Concealing information has another ramification: if we don't know, there is no one to ask why. The eight Palestinians were killed in Rafah during the destruction of the tunnels without the question being asked as to whether this mission was justified at any means, at any price.
This is a deliberate aim. It permits presenting the Palestinians as the only guilty party, and it falls on fertile ground. The majority of the public doesn't want to know what the IDF is really doing in the occupied territories. But the media, therefore, are in serious breach of their duty. Both those who support the occupation and those who are against it are entitled to get complete information about the price it exacts. The presentation of killing as such a marginal matter also sends a dangerous message to Israeli soldiers: there is nothing terrible about killing more and more Palestinians
On Thursday, 15 passersby were wounded in the targeted killing of Islamic Jihad activist Makled Hamid in Gaza. Last week, three children, one of them five years old, were killed in Balata refugee camp, near Nablus. The week before, three children were killed on one Saturday in Jenin and in nearby Burkin. Two Palestinians were killed recently along the fence in Gaza, trying to enter Israel to find work. Six Palestinians were killed in Rafah in the previous tunnel operation in the middle of the month. Increasing numbers of children were shot to death near the Qalandiyah refugee camp. All of these cases rated barely a mention in the media. But behind each Palestinian victim is family and friends, and hatred springs up from their graves.
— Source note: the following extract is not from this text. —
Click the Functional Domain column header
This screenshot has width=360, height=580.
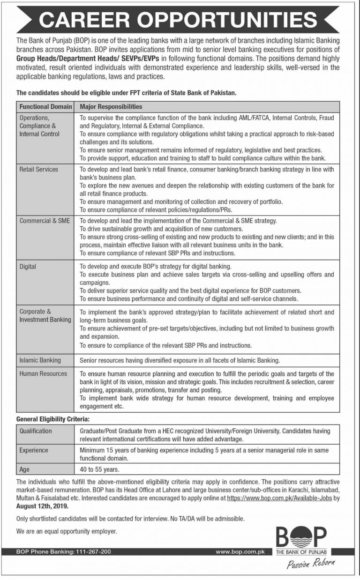click(45, 107)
Ibrahim Abd el Kadr, from Qalandiyah, who a few months ago lost his eldest son, Fares, when the fourteen-and-a-half-year-old was shot in the head by soldiers, swore to take revenge. Is it so difficult to understand him?
There is, therefore, an Israeli price to the many concealed Palestinian dead. They are incentives to terrorism. Their exclusion from our agenda cannot make the results of their killing disappear as well. Would Hanani have carried out his killing operation at Geha Junction if he had grown up in humane conditions and if his relative had not been assassinated? That question should be very disturbing to us. In the meantime, though, it's not even on the agenda.